Carley Meyer, a sophomore golfer at Troy Buchanan High School, made it through Districts, into Sectionals, just missing out on the state tournament, the season ending as a big positive for her and her team.
“I feel like I did pretty good,” Meyer said. “I just tried to keep a clear mind and if I got frustrated, just get through it.”
Meyer started playing golf at a young age, around fifth grade, after a little provocation from her mom.
“My mom said it’s a good sport. So I went to the camps when I was younger and I liked it,” Meyer said.
There’s the mental fortitude and personal drive to constantly improve, but Meyer says her favorite part about golf has less to do with the competition.
“I like being outside. I like being outdoors,” Meyer said.
Troy girls’ golf coach Sarah Howell pointed out that not just Meyer, but the team as a whole, showed big improvements over the course of the season.
“Looking at the beginning of the season and then looking at how we ended, we made huge gains. At the beginning we were a little shaky, just trying to figure out how to manage the course, any course we were on,” Howell said.
By manage the course, Howell means that mental aspect the game is notorious for – a part of the game her players showed big improvement in.
“Being able to, if you have a hole that didn’t go maybe the way you’d planned, letting go of it and moving forward,” Howell said.
She said that last year, it was an uphill battle all season with her players dropping their heads as soon as they hit a bad shot or had a bad hole.
“Emotionally, we struggled. We got stuck in that mode. But this year, if we were stuck somewhere, the girls got out and we didn’t turn it into an eight, we turned it into a bogey. So that was impressive to watch,” Howell said.
Coaching wise, Howell seems to have a good method of helping the players get into that right mindset to keep competing after a little mistake. Her trick? Change the subject.
“Every girl is different so you have to learn to talk to every person. Some girls I’m a little harder on than other girls because some can handle it and some just emotionally take it as ‘I am so mad at them.’ It’s really just talking to them about something other than golf. So if I am with them, a lot of times we are talking about something else. Once I get them back on track, they’re good. It’s just getting their mind off of what they are doing,” Howell said.
And one of the players that she can be a little more direct with is Meyer, who Howell described as “cool as a cucumber.” Meyer said that calm, cool and collected attitude on the golf course comes from her experience playing other sports such as basketball and volleyball.
“She’s a little bit of both.
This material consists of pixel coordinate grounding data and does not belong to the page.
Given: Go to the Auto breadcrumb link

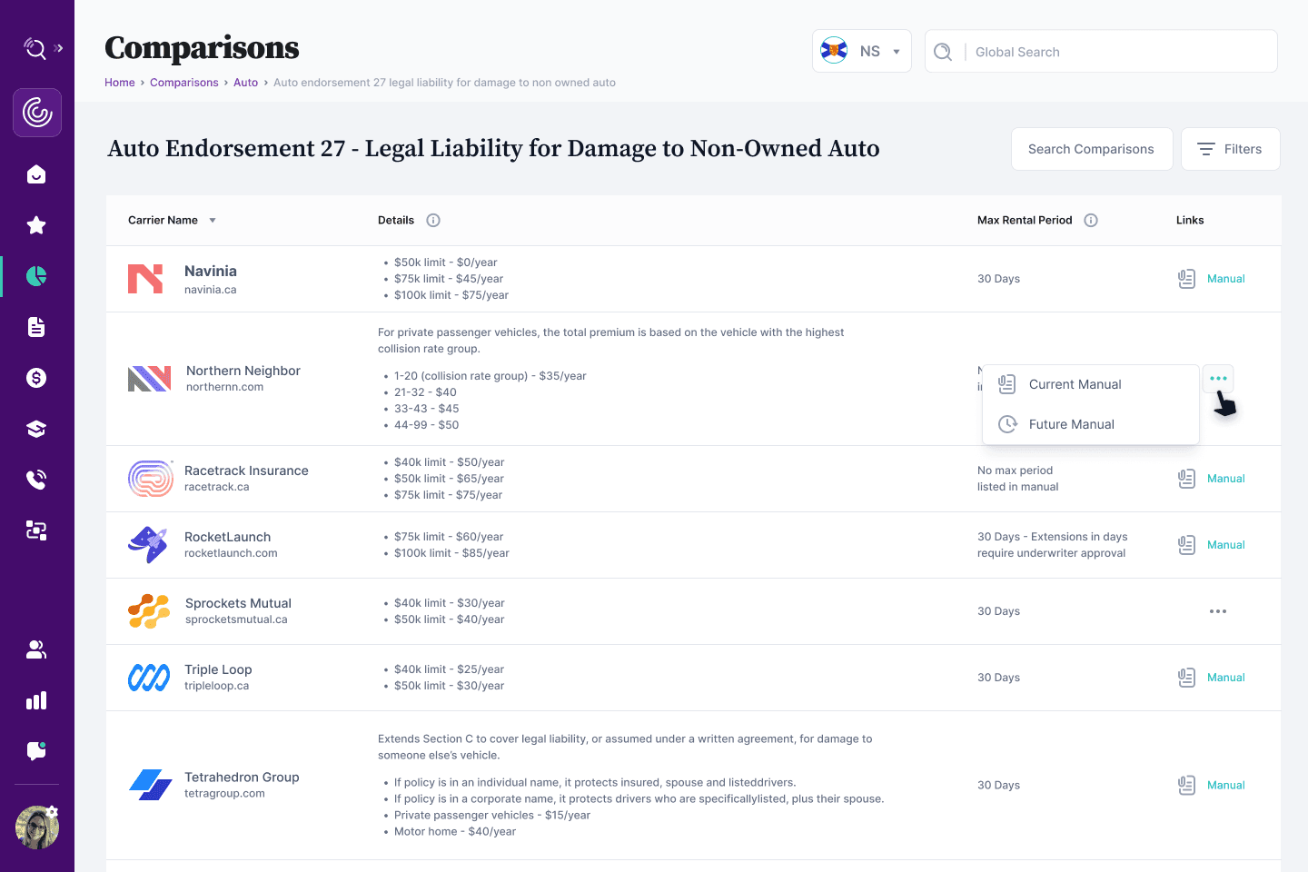Looking at the screenshot, I should [245, 83].
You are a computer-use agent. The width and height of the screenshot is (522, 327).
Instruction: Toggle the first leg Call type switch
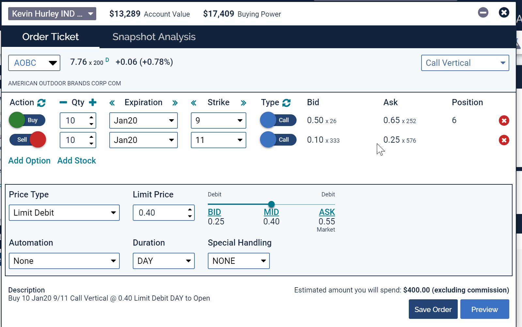coord(278,120)
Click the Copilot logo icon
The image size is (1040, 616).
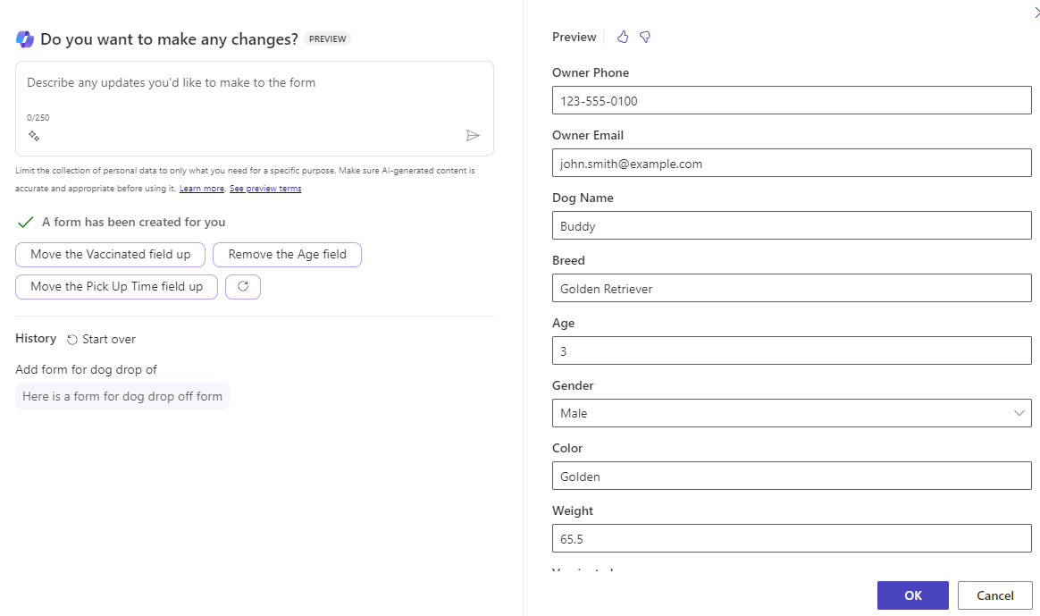tap(25, 38)
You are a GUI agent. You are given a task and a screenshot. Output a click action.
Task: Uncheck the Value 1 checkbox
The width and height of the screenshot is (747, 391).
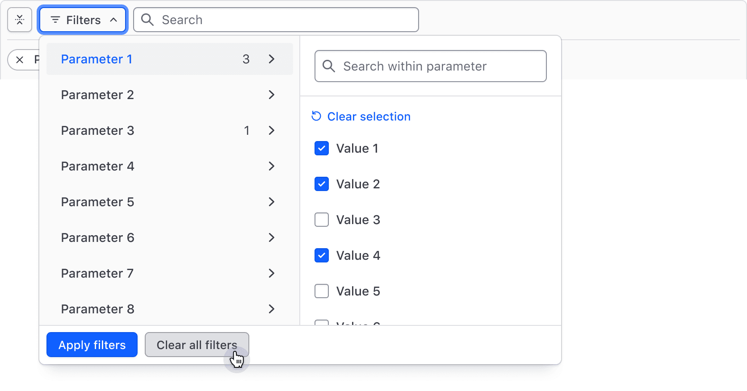(322, 148)
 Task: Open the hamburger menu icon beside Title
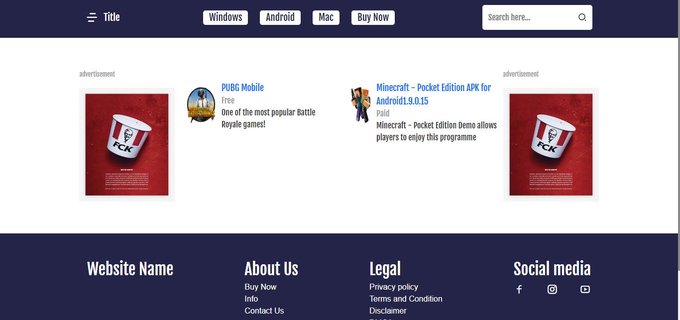pos(92,17)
She’ll say ‘lets talk about something else, lets talk about something different,’ and then sometimes I can tell her ‘this is what you need to do; you need to get it done.’ I know at District a couple times I had to say, ‘all you need to do is this and that will get you there.’ It’s just about learning which girls can handle, not necessarily the pressure, but with some girls, if you overload them with how to think on the golf course, it is over,” Howell said.
Howell said that that overthinking comes from a good place: her players wanting so badly to do well.
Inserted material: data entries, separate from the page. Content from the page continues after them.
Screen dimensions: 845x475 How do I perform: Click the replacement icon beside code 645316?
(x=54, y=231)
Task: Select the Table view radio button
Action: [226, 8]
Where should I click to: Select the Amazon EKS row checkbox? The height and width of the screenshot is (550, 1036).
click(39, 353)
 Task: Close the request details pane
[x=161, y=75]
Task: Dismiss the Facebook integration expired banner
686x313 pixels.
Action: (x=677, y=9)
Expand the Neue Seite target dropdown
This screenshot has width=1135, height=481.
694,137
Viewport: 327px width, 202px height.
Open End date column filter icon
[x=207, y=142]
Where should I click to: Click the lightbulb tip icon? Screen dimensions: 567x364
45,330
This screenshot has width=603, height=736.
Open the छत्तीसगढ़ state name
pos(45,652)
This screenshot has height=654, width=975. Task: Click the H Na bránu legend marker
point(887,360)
But this past season, those instances of overthinking were at a minimum and the team came out with a positive record.
“By the end of the season, every girl shot their lowest round. So that was an exciting thing: they all reached their goal of breaking their lowest round,” Howell said. She said that the fact that they had a lot of girls that broke 50 for the first time, had two players that medaled in a match and had a winning record on the season were important.
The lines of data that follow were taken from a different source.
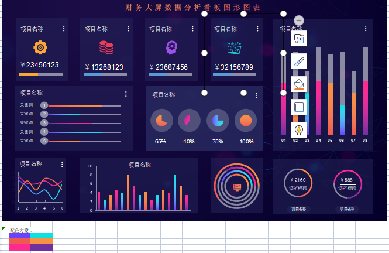Click the teal dice icon above ¥32156789
The width and height of the screenshot is (389, 253).
(x=235, y=47)

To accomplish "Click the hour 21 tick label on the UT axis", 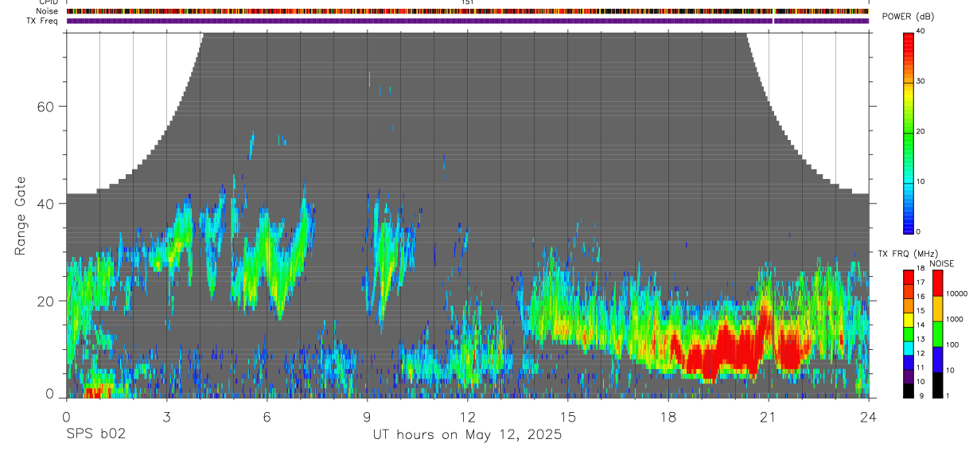I will (769, 416).
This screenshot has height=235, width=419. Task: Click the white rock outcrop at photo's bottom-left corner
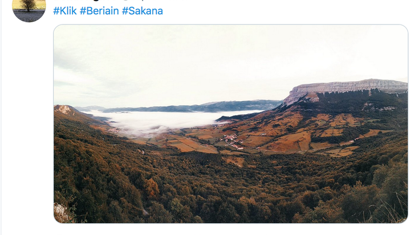click(60, 212)
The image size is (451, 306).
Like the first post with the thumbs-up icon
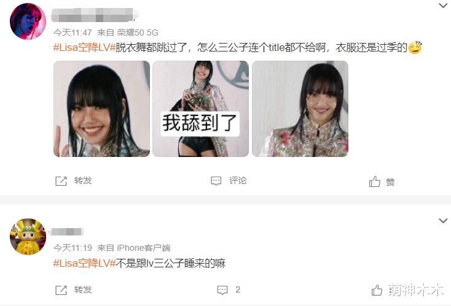[374, 182]
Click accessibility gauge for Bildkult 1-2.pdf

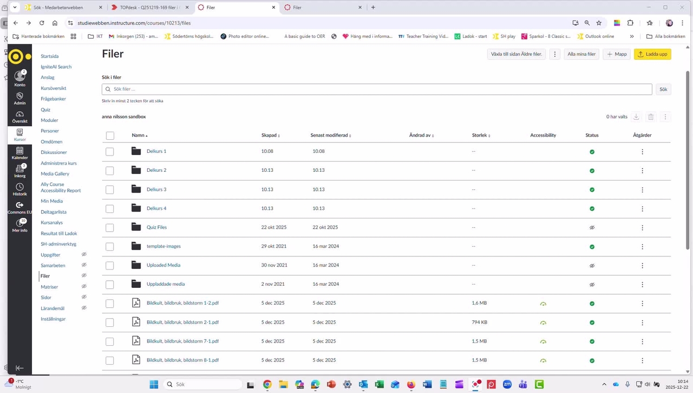point(543,304)
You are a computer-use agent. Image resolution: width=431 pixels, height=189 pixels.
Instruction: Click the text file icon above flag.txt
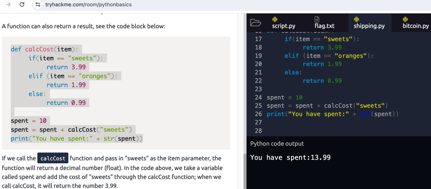(x=317, y=19)
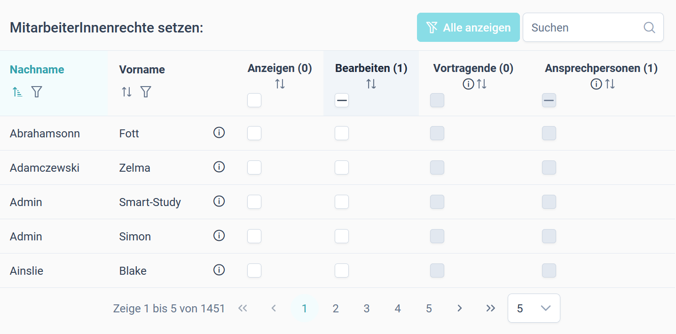The width and height of the screenshot is (676, 334).
Task: Click the Alle anzeigen button
Action: [x=468, y=27]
“That was a big deal: being over 500 for the season. And not just by a little, by a lot. Watching them compete and watching their mindset change from last year to this year, we grew mentally and that’s a big part of golf,” Howell said.
Isabel Holland echoed Howell and Meyer about the overall team trajectory this season.
“I think we all improved a lot from last year,” Holland said. Holland said that her and her teammates made their short game a focal point of improvement, and improvement they saw.
Meyer, only a sophomore, has big expectations for not only herself but also her entire team.
“I want all of our varsity team to go to sectionals as a team, instead of just individuals,” Meyer said. “We would have to lower our scores but we just have to work over the summer and the spring before the season.” Howell has big expectations as well, as she should following her team’s improvement.
“Next year, I want to be at state,” Howell said. “It’s been a while since a Troy girl has been to State. There for a while, we were going every year and then we kind of had a slump so I’d like to get back to State.” Howell and Meyer agree that it isn’t crazy to think those high expectations are outside of the realm of possibility, either.
“Talking at sectionals, the two of us, it’s doable that we can get more. We could get four people for sure to Sectionals next year,” Howell said.
She pointed out that two players missed it this season by only one stroke.
“It’s doable but we have to work at it when it’s not golf season,” Howell said.